Set problem:
Reproduce the article below about the 1995 furniture lines in full, word for word, from its headline through the closing quote.

=== Text to read ===

Periods Furniture The 1995 Lines Rely On The Traditional But With A Touch Of The Futuristic. Throw Out All You Own? Not At All. Mixing Styles Is In.

October 28, 1994|By Susan Caba, INQUIRER STAFF WRITER

HIGH POINT, N.C. — Get ready for a trip. Back to the past, with an eye on the future. Or vice versa.

This will be armchair travel, but the armchair has been redefined. And so have the dining room table, the sofa and just about any other piece of furniture you can think of. The lines of the chair are taut, less bulbous. The table is blond wood, with narrow aluminum inlays. The feet on the sofa are cast-metal in geometric forms.

Story continues below.

Furniture-makers, gathered at the International Home Furnishings Market to sell their 1995 lines, want to take you back to the '50s while keeping you firmly anchored in the '90s. The result is space race-retro, and it works.

Think Marilyn Monroe with muscles - sensual, sleek, sinuous, supple and, of course, sexy. This is furniture for the new millennium; the best of the past, pared to its essence and recombined in elegant new ways for the future.

"The whole idea now is to disarm the overblown '80s. Just kind of clean up, get rid of the excess," says Ron Fiore, design director for Baker-Knapp- Tubb furniture showrooms. "You have to really plan it; you have to really control what you do."

=== Dataset excerpt ===

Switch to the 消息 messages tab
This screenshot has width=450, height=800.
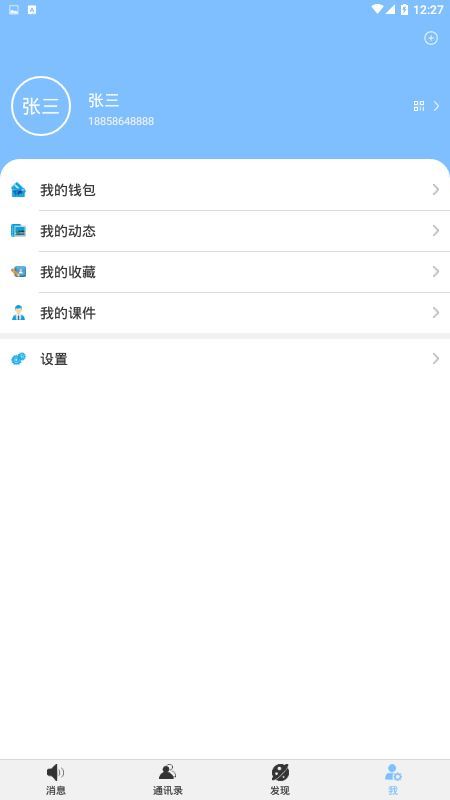pyautogui.click(x=56, y=780)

===

Exercise solution:
Periods Furniture The 1995 Lines Rely On The Traditional But With A Touch Of The Futuristic. Throw Out All You Own? Not At All. Mixing Styles Is In.

October 28, 1994|By Susan Caba, INQUIRER STAFF WRITER

HIGH POINT, N.C. — Get ready for a trip. Back to the past, with an eye on the future. Or vice versa.

This will be armchair travel, but the armchair has been redefined. And so have the dining room table, the sofa and just about any other piece of furniture you can think of. The lines of the chair are taut, less bulbous. The table is blond wood, with narrow aluminum inlays. The feet on the sofa are cast-metal in geometric forms.

Story continues below.

Furniture-makers, gathered at the International Home Furnishings Market to sell their 1995 lines, want to take you back to the '50s while keeping you firmly anchored in the '90s. The result is space race-retro, and it works.

Think Marilyn Monroe with muscles - sensual, sleek, sinuous, supple and, of course, sexy. This is furniture for the new millennium; the best of the past, pared to its essence and recombined in elegant new ways for the future.

"The whole idea now is to disarm the overblown '80s. Just kind of clean up, get rid of the excess," says Ron Fiore, design director for Baker-Knapp- Tubb furniture showrooms. "You have to really plan it; you have to really control what you do."